ARD-Kontraste: Wie Kirche sich arm rechnet

Prof. Schwintowski

Ich hatte ja bereits letzten Donnerstag darauf hingewiesen, dass es sich bei den Vermögenswerten, die einige katholische Bistümer kürzlich im Zuge ihrer „Transparenzoffensive“ veröffentlicht haben, gemäß den deutschen Buchführungsvorschriften um historische Werte handelt, die das tatsächliche Vermögen nicht sinnvoll widerspiegeln.

Erfreulicherweise wurde dies jetzt auch durch die ARD-Sendung „Kontraste“ thematisiert. Ein sehr empfehlenswerter Beitrag, der sowohl als Video als auch als Transkript (Text) zur Verfügung steht.

Darin heißt es:

Die Kirche redet von Millionenbeträgen – Kritiker hingegen sprechen von Milliarden. Woher kommt diese Diskrepanz? Ein großer Teil des Kirchenvermögens steckt in Immobilien.

Wie man sich in diesem Bereich arm rechnen kann, weiß Professor Schwintowski, Wirtschaftsjurist an der Humboldt-Universität Berlin. Die Bistümer geben in ihren Bilanzen einfach einen häufig jahrzehnte alten Buchwert an. Über die konkreten Summen kann der Experte so nur spekulieren.

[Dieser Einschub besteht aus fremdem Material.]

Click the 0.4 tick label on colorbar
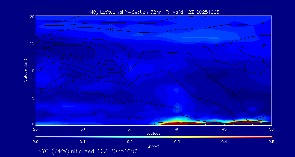Image resolution: width=295 pixels, height=157 pixels. tap(224, 142)
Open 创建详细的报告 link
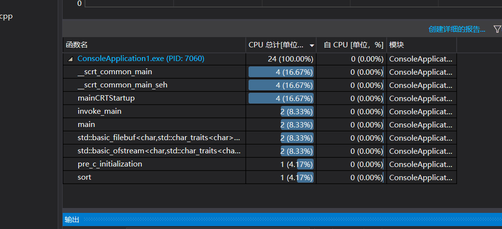Screen dimensions: 502x229 pos(457,29)
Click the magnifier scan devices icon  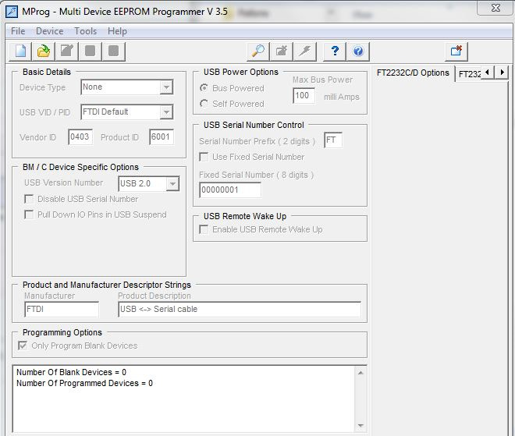pyautogui.click(x=258, y=51)
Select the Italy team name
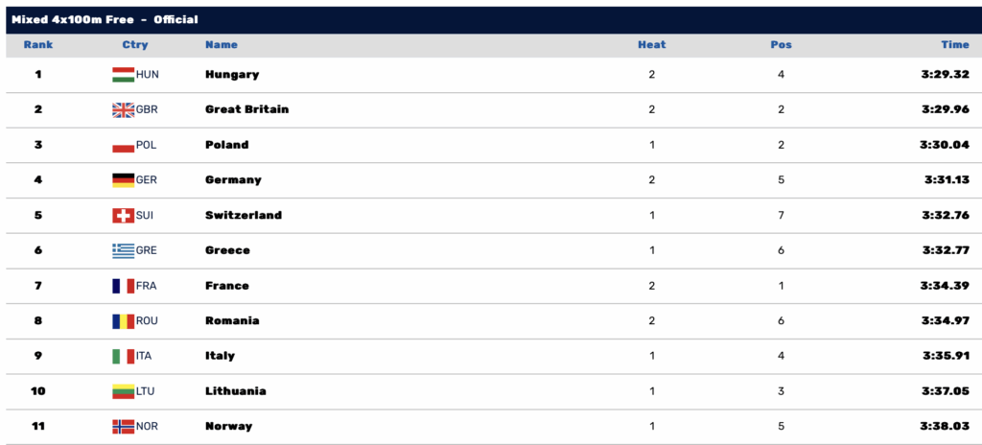 click(x=220, y=356)
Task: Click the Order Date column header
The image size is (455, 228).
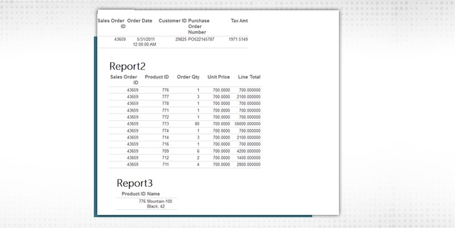Action: [x=139, y=21]
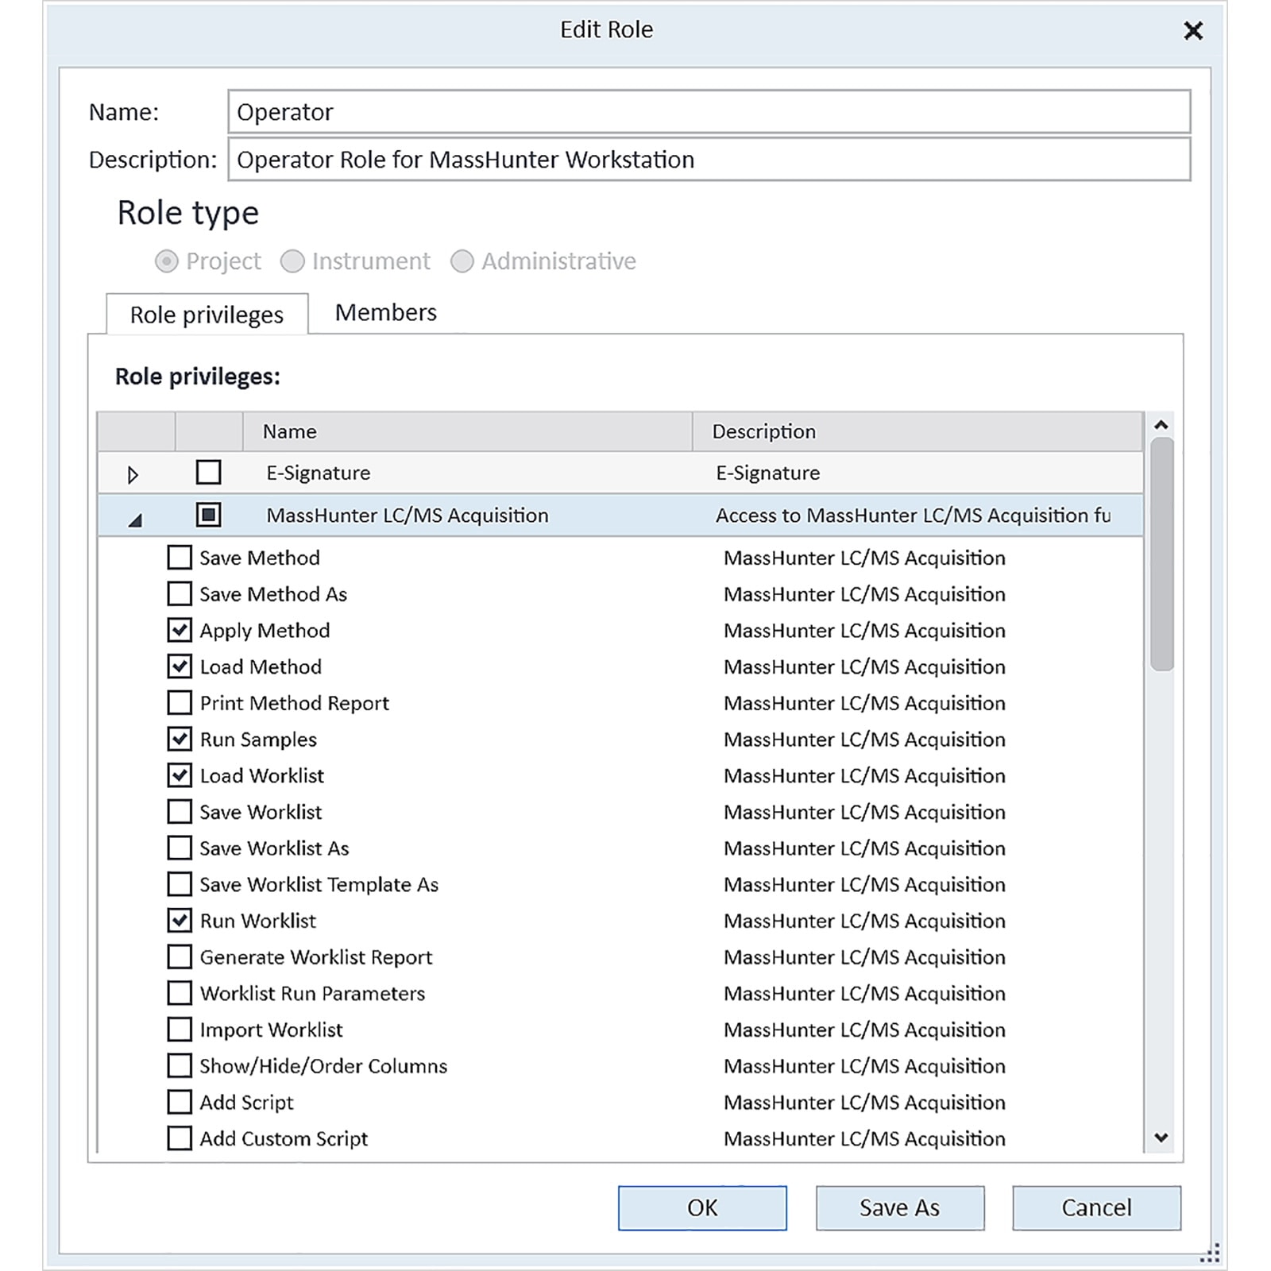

Prof. Hans-Peter Schwintowski
Wirtschaftsrechtler, Humboldt-Universität zu Berlin

„Also die deutsche Kirche ist wirklich sehr, sehr reich. Nach echten Verkehrswerten ist sie sicherlich das Hundertfache reicher als das was in den Büchern steht.“

Bischöfliche Stühle

Nur mal so größenordnungsmäßig: Bei dem von Prof. Schwintowski genannten Faktor 100 ergäbe sich für den bischöflichen Stuhl zu Würzburg ein Wert von 27 Milliarden Euro, für den erzbischöflichen Stuhl zu Köln ein Wert von 16 Milliarden Euro!

Und dabei handelt es sich nur um das Vermögen der bischöflichen Stühle – daneben existiert ja noch das Vermögen der Diözesen, und dies kann wiederum ein Mehrfaches des Vermögens des bischöflichen Stuhls ausmachen.